Closed fmurgia closed 3 years ago
Also, notice all the time spent as "kernel" (red bars) ! Why the need for all these CPU cycles in the OS?
Hi @fmurgia,
I think the multithreading has something to do with the R installation in your cluster. Then R is installed with openblas https://cran.r-project.org/doc/manuals/r-devel/R-admin.html#OpenBLAS, it will automatically use multiple threads even for simple linear algebra operation.
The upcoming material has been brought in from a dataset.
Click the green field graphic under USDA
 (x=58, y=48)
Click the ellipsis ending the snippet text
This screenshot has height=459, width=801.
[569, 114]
I've found this post. https://stackoverflow.com/questions/45794290/in-r-how-to-control-multi-threading-in-blas-parallel-matrix-product You may try to follow to control the number of threads in R.
Thanks!, Wei
Hi Wei, thanks for your help. It makes sense.
Best,
Federico
Hi Federico,
Thanks for the question! Here is a command that can be used to force the step 2 job to only use one CPU
export MKL_NUM_THREADS=1; export MKL_DYNAMIC=false; export OMP_NUM_THREADS=1; export OMP_DYNAMIC=false;
Actually, using multiple threads slows down the Step 2. Adding this command solves the problem
Best, Wei
I'm running Step2 using this code:
step2_SPAtests.R \ --bgenFile=chr6_v3.bgen \ --bgenFileIndex=chr6_v3.bge.bgi \ --minInfo=0.3 \ --minMAC=5 \ --sampleFile=chr6.sample \ --GMMATmodelFile=step1_Pheno.rda \ --varianceRatioFile=step1_Pheno.varianceRatio.txt \ --SAIGEOutputFile=Pheno.SAIGE.chr6.txt \ --numLinesOutput=20000 \ --IsOutputAFinCaseCtrl=TRUE \ --LOCO=FALSE \ --IsDropMissingDosages=TRUE
It seems that this step uses all cpu available in my server (64). Is there a way to select the number of cpu to use in step2? I'm using Saige v 0.43.3 installed using conda.